What you need to do: Copy exactly, and only, the lines that start at the line containing "Toggle the Stay signed in checkbox" and end at the last line of the material below.

▬▬▬

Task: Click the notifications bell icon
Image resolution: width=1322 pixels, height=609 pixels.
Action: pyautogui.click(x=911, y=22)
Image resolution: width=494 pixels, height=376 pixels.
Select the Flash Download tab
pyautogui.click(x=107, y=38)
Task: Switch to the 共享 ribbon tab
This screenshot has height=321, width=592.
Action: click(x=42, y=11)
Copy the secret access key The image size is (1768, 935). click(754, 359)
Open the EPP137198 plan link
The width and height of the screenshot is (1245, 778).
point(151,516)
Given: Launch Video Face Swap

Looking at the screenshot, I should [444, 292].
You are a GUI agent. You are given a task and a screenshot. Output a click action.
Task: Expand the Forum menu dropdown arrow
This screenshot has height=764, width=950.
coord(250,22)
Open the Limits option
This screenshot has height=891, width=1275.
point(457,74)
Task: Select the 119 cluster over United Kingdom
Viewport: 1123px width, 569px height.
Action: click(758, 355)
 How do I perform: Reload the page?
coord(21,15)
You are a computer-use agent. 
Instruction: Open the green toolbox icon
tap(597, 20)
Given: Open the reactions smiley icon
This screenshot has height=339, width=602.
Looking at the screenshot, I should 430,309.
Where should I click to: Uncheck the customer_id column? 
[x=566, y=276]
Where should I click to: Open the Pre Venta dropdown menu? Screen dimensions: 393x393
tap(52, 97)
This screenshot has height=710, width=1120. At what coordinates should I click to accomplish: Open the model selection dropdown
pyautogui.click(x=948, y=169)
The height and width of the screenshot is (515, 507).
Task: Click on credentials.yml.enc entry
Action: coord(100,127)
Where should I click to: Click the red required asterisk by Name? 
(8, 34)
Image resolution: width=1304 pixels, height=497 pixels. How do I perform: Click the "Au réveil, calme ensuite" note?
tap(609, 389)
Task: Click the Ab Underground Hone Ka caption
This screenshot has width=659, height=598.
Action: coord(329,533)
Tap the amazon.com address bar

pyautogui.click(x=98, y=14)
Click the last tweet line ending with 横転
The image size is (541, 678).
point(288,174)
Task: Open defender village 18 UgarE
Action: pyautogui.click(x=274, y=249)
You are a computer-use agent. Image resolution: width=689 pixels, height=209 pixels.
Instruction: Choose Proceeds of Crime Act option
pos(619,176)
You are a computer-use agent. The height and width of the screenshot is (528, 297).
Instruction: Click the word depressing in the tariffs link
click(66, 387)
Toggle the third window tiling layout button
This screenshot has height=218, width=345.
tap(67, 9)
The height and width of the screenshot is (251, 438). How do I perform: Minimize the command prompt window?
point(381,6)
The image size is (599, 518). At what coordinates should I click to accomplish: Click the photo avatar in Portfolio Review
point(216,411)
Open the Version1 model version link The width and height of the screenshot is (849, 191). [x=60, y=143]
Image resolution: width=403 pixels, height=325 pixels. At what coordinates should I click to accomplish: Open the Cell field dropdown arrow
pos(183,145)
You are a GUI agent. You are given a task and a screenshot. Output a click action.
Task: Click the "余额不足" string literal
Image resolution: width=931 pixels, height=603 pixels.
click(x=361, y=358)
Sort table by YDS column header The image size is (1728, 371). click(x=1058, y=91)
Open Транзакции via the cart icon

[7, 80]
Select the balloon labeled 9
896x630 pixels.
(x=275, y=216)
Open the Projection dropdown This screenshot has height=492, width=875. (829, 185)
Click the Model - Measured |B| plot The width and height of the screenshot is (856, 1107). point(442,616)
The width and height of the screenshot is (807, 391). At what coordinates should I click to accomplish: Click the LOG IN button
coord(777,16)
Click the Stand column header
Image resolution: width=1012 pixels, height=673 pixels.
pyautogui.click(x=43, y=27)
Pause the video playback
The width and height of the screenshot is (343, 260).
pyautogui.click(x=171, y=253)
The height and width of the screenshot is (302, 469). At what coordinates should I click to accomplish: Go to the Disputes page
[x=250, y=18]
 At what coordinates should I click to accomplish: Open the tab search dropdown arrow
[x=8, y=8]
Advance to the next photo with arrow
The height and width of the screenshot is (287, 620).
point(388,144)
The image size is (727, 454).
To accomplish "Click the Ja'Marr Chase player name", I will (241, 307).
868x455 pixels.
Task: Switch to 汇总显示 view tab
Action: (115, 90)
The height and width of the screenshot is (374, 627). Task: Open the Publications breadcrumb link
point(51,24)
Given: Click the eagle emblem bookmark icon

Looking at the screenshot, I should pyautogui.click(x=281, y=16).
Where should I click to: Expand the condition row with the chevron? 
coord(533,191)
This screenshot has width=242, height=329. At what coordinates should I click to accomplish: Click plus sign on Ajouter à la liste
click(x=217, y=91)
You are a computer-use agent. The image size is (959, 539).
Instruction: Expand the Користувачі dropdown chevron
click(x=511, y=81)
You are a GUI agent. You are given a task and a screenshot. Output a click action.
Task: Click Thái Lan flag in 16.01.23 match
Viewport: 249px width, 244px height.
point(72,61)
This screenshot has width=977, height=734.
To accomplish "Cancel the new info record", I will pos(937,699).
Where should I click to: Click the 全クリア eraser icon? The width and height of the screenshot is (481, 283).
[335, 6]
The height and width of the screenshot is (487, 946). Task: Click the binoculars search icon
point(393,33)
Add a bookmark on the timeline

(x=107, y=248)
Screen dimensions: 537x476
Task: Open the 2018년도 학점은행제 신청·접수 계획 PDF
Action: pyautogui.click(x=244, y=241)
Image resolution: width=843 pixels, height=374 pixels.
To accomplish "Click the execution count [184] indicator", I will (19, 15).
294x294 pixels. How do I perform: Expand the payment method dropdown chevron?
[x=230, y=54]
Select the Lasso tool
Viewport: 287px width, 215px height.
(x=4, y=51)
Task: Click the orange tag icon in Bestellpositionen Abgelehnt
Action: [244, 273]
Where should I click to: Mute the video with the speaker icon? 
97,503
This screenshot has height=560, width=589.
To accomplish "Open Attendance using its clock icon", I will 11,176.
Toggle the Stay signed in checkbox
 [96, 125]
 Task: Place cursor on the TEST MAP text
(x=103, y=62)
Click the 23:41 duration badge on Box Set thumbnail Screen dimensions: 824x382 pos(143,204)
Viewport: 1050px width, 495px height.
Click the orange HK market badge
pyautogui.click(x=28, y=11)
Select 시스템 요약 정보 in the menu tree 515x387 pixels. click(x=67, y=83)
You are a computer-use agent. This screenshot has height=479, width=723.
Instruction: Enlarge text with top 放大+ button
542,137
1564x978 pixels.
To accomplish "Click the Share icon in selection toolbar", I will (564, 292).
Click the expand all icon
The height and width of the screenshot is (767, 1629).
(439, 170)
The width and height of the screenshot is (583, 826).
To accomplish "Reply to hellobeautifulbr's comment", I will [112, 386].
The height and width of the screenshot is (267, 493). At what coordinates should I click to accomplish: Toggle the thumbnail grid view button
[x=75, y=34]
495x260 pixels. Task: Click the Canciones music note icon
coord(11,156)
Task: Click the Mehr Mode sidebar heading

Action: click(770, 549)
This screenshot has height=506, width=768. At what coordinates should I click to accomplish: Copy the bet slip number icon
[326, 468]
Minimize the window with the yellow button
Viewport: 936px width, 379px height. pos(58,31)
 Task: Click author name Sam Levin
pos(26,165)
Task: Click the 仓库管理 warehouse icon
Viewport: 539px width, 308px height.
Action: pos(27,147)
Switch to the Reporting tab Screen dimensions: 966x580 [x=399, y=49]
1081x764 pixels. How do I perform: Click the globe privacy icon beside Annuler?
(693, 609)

▬▬▬

Solution to the exercise:
Toggle the Stay signed in checkbox
 [96, 125]
 Task: Place cursor on the TEST MAP text
(x=103, y=62)
Click the 23:41 duration badge on Box Set thumbnail Screen dimensions: 824x382 pos(143,204)
Viewport: 1050px width, 495px height.
Click the orange HK market badge
pyautogui.click(x=28, y=11)
Select 시스템 요약 정보 in the menu tree 515x387 pixels. click(x=67, y=83)
You are a computer-use agent. This screenshot has height=479, width=723.
Instruction: Enlarge text with top 放大+ button
542,137
1564x978 pixels.
To accomplish "Click the Share icon in selection toolbar", I will (564, 292).
Click the expand all icon
The height and width of the screenshot is (767, 1629).
(439, 170)
The width and height of the screenshot is (583, 826).
To accomplish "Reply to hellobeautifulbr's comment", I will [112, 386].
The height and width of the screenshot is (267, 493). At what coordinates should I click to accomplish: Toggle the thumbnail grid view button
[x=75, y=34]
495x260 pixels. Task: Click the Canciones music note icon
coord(11,156)
Task: Click the Mehr Mode sidebar heading

Action: click(770, 549)
This screenshot has height=506, width=768. At what coordinates should I click to accomplish: Copy the bet slip number icon
[326, 468]
Minimize the window with the yellow button
Viewport: 936px width, 379px height. pos(58,31)
 Task: Click author name Sam Levin
pos(26,165)
Task: Click the 仓库管理 warehouse icon
Viewport: 539px width, 308px height.
Action: pos(27,147)
Switch to the Reporting tab Screen dimensions: 966x580 [x=399, y=49]
1081x764 pixels. How do I perform: Click the globe privacy icon beside Annuler?
(693, 609)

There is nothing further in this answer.